課題の内容:
下のTAOさんのインタビューについて、次の問いに答えてください。
1. このインタビュー記事が公開された日付はいつですか?
2. 小出さんの発言によると、TAOさんは現在パートナーの方と何をしていますか?
3. TAOさんが今なるべく買いたいと思っているのは、どのような洋服ですか?

読む文章:

INTERVIEW
2021.10.13UP
俳優・活動家TAOさんが語る、ファッションのすばらしさとそれを楽しむために必要なこと

TAOさんの考える、これからのファッションの楽しみ方

小出:悩みは尽きませんが、そんななかでTAOさんのお考えを聞きたいことがあります。TAOさんはもともとはファッションがそこまでお好きではなかったとはお聞きしましたが、さまざまなブランドのショーでお洋服を着てこられて、今もパートナーの方とファッションブランドを立ち上げられているので、お洋服との関わりは深いですよね。安里紗さんも僕も洋服が好きで購入をするし、Bits magazineの読者の方にも洋服好きは多いと思うのですが、さまざまな取り組みをなさるなかで、これからの時代に洋服を買う時にはどんなことを意識したらいいと思いますか?

TAO:私はすでに洋服をたくさん持っているので、これも特権階級的な発言になってしまうかもしれないですが、今すぐどうしても洋服がなくて困るということでなければ、欲しいお洋服を、雑誌を見たりするのではなく、自分でイメージしてみてほしいです。そして、それに出会うまでじっくり探すんです。

私は今なるべくセカンドハンド、もしくはインディペンデントの小さなブランドさんや応援したいと思う人の洋服を買いたいと思ってるので、そういうところで出会えるかな、出会えないかなと、ドキドキしながら気長に待つことを楽しんでます。

提供データ:
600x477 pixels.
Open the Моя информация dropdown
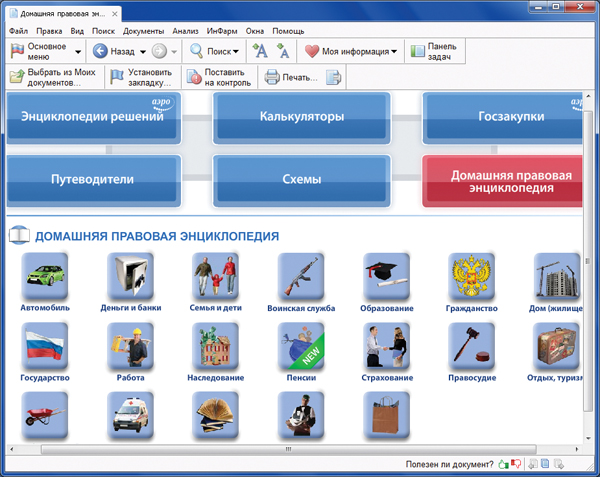[x=393, y=51]
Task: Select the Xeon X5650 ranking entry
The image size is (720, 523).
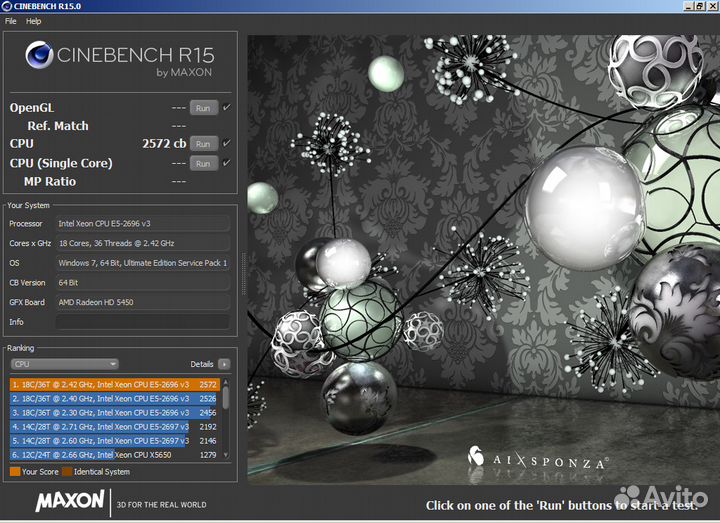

解答:
1. 2021.10.13
2. ファッションブランドを立ち上げている。
3. セカンドハンド、もしくはインディペンデントの小さなブランドや応援したいと思う人の洋服。